Lines from a pointing dataset

____________________

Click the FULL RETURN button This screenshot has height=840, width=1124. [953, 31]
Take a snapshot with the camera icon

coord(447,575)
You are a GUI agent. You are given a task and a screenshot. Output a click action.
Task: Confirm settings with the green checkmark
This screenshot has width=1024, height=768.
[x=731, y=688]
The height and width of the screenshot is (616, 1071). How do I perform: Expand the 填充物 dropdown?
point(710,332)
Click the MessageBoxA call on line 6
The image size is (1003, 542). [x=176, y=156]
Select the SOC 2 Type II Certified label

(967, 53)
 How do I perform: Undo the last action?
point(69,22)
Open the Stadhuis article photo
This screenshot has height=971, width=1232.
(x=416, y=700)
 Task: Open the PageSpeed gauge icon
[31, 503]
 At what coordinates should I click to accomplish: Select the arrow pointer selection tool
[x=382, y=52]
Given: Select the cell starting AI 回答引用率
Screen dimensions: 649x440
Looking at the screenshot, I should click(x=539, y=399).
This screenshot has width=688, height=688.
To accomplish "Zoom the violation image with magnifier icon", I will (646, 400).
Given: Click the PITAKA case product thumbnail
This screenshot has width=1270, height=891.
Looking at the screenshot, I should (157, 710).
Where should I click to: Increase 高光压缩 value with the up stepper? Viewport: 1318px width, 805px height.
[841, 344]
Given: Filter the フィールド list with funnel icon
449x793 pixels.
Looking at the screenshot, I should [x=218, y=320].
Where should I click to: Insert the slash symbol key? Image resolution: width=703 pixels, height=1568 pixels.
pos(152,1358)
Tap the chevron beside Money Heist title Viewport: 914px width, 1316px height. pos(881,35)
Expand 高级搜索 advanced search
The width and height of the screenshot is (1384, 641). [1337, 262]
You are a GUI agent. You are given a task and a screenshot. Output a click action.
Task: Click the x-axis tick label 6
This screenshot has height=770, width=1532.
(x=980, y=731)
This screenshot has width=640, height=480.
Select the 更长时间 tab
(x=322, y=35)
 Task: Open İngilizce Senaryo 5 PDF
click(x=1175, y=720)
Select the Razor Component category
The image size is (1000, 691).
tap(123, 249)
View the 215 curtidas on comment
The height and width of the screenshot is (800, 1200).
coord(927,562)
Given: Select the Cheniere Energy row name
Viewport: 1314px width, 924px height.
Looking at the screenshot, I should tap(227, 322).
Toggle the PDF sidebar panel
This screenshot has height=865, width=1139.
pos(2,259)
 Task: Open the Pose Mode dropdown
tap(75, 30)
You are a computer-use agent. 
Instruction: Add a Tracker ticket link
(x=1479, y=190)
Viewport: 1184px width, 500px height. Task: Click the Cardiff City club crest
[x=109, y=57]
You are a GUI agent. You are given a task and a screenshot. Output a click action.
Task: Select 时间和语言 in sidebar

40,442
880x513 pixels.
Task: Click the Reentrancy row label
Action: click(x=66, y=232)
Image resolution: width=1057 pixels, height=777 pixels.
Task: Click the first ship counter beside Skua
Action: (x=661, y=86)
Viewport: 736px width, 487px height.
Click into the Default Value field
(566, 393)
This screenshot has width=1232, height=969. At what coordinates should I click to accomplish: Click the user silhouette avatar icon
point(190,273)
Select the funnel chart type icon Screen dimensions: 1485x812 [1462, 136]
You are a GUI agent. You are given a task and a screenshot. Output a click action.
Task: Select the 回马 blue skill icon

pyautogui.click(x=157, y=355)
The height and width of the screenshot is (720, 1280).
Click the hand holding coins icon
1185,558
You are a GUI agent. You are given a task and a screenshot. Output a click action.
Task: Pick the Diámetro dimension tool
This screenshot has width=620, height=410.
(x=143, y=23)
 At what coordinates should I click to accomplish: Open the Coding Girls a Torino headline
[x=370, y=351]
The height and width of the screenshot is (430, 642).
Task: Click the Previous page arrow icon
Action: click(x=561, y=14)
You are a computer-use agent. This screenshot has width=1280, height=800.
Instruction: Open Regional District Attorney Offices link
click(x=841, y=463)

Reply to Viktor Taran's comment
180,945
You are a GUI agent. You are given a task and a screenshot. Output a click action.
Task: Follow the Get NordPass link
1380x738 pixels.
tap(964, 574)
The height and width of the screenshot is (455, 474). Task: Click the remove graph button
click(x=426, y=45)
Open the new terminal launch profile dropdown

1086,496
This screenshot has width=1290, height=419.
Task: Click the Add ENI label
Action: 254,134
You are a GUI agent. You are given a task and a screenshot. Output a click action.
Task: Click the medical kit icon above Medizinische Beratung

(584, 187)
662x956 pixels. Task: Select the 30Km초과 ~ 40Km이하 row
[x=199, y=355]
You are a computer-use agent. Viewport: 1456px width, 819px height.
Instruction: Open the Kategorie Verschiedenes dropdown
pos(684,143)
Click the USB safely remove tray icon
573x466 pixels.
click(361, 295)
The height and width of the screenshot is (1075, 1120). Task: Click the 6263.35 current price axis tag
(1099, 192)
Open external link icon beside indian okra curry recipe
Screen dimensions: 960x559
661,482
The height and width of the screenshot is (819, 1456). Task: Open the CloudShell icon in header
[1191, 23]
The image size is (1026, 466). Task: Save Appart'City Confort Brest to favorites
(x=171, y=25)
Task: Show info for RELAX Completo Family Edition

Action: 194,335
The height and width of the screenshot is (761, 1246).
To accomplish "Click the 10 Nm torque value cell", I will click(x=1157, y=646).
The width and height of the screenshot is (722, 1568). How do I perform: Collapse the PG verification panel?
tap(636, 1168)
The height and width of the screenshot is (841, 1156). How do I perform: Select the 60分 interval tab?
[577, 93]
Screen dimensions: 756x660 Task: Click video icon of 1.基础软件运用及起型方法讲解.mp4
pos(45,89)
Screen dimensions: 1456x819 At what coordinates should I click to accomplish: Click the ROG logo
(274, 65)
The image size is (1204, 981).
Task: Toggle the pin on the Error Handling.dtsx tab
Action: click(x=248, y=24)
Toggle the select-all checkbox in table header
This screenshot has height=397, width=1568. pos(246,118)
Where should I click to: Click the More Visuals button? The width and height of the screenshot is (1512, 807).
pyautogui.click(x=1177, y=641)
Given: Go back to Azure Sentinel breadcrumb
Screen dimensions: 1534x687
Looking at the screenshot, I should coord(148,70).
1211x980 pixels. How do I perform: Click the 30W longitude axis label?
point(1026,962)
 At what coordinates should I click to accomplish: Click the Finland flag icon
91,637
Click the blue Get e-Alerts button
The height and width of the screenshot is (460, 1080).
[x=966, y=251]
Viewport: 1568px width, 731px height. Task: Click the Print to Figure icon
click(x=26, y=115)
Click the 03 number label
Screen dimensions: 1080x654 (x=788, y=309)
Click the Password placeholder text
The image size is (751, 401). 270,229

____________________

Task prompt
Copy out all of the lines above word for word, leaving nothing out and changing nothing.

Exercise solution
Click the FULL RETURN button This screenshot has height=840, width=1124. [953, 31]
Take a snapshot with the camera icon

coord(447,575)
You are a GUI agent. You are given a task and a screenshot. Output a click action.
Task: Confirm settings with the green checkmark
This screenshot has width=1024, height=768.
[x=731, y=688]
The height and width of the screenshot is (616, 1071). How do I perform: Expand the 填充物 dropdown?
point(710,332)
Click the MessageBoxA call on line 6
The image size is (1003, 542). [x=176, y=156]
Select the SOC 2 Type II Certified label

(967, 53)
 How do I perform: Undo the last action?
point(69,22)
Open the Stadhuis article photo
This screenshot has height=971, width=1232.
(x=416, y=700)
 Task: Open the PageSpeed gauge icon
[31, 503]
 At what coordinates should I click to accomplish: Select the arrow pointer selection tool
[x=382, y=52]
Given: Select the cell starting AI 回答引用率
Screen dimensions: 649x440
Looking at the screenshot, I should click(x=539, y=399).
This screenshot has width=688, height=688.
To accomplish "Zoom the violation image with magnifier icon", I will (646, 400).
Given: Click the PITAKA case product thumbnail
This screenshot has width=1270, height=891.
Looking at the screenshot, I should (157, 710).
Where should I click to: Increase 高光压缩 value with the up stepper? Viewport: 1318px width, 805px height.
[841, 344]
Given: Filter the フィールド list with funnel icon
449x793 pixels.
Looking at the screenshot, I should [x=218, y=320].
Where should I click to: Insert the slash symbol key? Image resolution: width=703 pixels, height=1568 pixels.
pos(152,1358)
Tap the chevron beside Money Heist title Viewport: 914px width, 1316px height. pos(881,35)
Expand 高级搜索 advanced search
The width and height of the screenshot is (1384, 641). [1337, 262]
You are a GUI agent. You are given a task and a screenshot. Output a click action.
Task: Click the x-axis tick label 6
This screenshot has height=770, width=1532.
(x=980, y=731)
This screenshot has width=640, height=480.
Select the 更长时间 tab
(x=322, y=35)
 Task: Open İngilizce Senaryo 5 PDF
click(x=1175, y=720)
Select the Razor Component category
The image size is (1000, 691).
tap(123, 249)
View the 215 curtidas on comment
The height and width of the screenshot is (800, 1200).
coord(927,562)
Given: Select the Cheniere Energy row name
Viewport: 1314px width, 924px height.
Looking at the screenshot, I should tap(227, 322).
Toggle the PDF sidebar panel
This screenshot has height=865, width=1139.
pos(2,259)
 Task: Open the Pose Mode dropdown
tap(75, 30)
You are a computer-use agent. 
Instruction: Add a Tracker ticket link
(x=1479, y=190)
Viewport: 1184px width, 500px height. Task: Click the Cardiff City club crest
[x=109, y=57]
You are a GUI agent. You are given a task and a screenshot. Output a click action.
Task: Select 时间和语言 in sidebar

40,442
880x513 pixels.
Task: Click the Reentrancy row label
Action: click(x=66, y=232)
Image resolution: width=1057 pixels, height=777 pixels.
Task: Click the first ship counter beside Skua
Action: (x=661, y=86)
Viewport: 736px width, 487px height.
Click into the Default Value field
(566, 393)
This screenshot has width=1232, height=969. At what coordinates should I click to accomplish: Click the user silhouette avatar icon
point(190,273)
Select the funnel chart type icon Screen dimensions: 1485x812 [1462, 136]
You are a GUI agent. You are given a task and a screenshot. Output a click action.
Task: Select the 回马 blue skill icon

pyautogui.click(x=157, y=355)
The height and width of the screenshot is (720, 1280).
Click the hand holding coins icon
1185,558
You are a GUI agent. You are given a task and a screenshot. Output a click action.
Task: Pick the Diámetro dimension tool
This screenshot has width=620, height=410.
(x=143, y=23)
 At what coordinates should I click to accomplish: Open the Coding Girls a Torino headline
[x=370, y=351]
The height and width of the screenshot is (430, 642).
Task: Click the Previous page arrow icon
Action: click(x=561, y=14)
You are a computer-use agent. This screenshot has width=1280, height=800.
Instruction: Open Regional District Attorney Offices link
click(x=841, y=463)

Reply to Viktor Taran's comment
180,945
You are a GUI agent. You are given a task and a screenshot. Output a click action.
Task: Follow the Get NordPass link
1380x738 pixels.
tap(964, 574)
The height and width of the screenshot is (455, 474). Task: Click the remove graph button
click(x=426, y=45)
Open the new terminal launch profile dropdown

1086,496
This screenshot has width=1290, height=419.
Task: Click the Add ENI label
Action: 254,134
You are a GUI agent. You are given a task and a screenshot. Output a click action.
Task: Click the medical kit icon above Medizinische Beratung

(584, 187)
662x956 pixels. Task: Select the 30Km초과 ~ 40Km이하 row
[x=199, y=355]
You are a computer-use agent. Viewport: 1456px width, 819px height.
Instruction: Open the Kategorie Verschiedenes dropdown
pos(684,143)
Click the USB safely remove tray icon
573x466 pixels.
click(361, 295)
The height and width of the screenshot is (1075, 1120). Task: Click the 6263.35 current price axis tag
(1099, 192)
Open external link icon beside indian okra curry recipe
Screen dimensions: 960x559
661,482
The height and width of the screenshot is (819, 1456). Task: Open the CloudShell icon in header
[1191, 23]
The image size is (1026, 466). Task: Save Appart'City Confort Brest to favorites
(x=171, y=25)
Task: Show info for RELAX Completo Family Edition

Action: 194,335
The height and width of the screenshot is (761, 1246).
To accomplish "Click the 10 Nm torque value cell", I will click(x=1157, y=646).
The width and height of the screenshot is (722, 1568). How do I perform: Collapse the PG verification panel?
tap(636, 1168)
The height and width of the screenshot is (841, 1156). How do I perform: Select the 60分 interval tab?
[577, 93]
Screen dimensions: 756x660 Task: Click video icon of 1.基础软件运用及起型方法讲解.mp4
pos(45,89)
Screen dimensions: 1456x819 At what coordinates should I click to accomplish: Click the ROG logo
(274, 65)
The image size is (1204, 981).
Task: Toggle the pin on the Error Handling.dtsx tab
Action: click(x=248, y=24)
Toggle the select-all checkbox in table header
This screenshot has height=397, width=1568. pos(246,118)
Where should I click to: Click the More Visuals button? The width and height of the screenshot is (1512, 807).
pyautogui.click(x=1177, y=641)
Given: Go back to Azure Sentinel breadcrumb
Screen dimensions: 1534x687
Looking at the screenshot, I should coord(148,70).
1211x980 pixels. How do I perform: Click the 30W longitude axis label?
point(1026,962)
 At what coordinates should I click to accomplish: Click the Finland flag icon
91,637
Click the blue Get e-Alerts button
The height and width of the screenshot is (460, 1080).
[x=966, y=251]
Viewport: 1568px width, 731px height. Task: Click the Print to Figure icon
click(x=26, y=115)
Click the 03 number label
Screen dimensions: 1080x654 (x=788, y=309)
Click the Password placeholder text
The image size is (751, 401). 270,229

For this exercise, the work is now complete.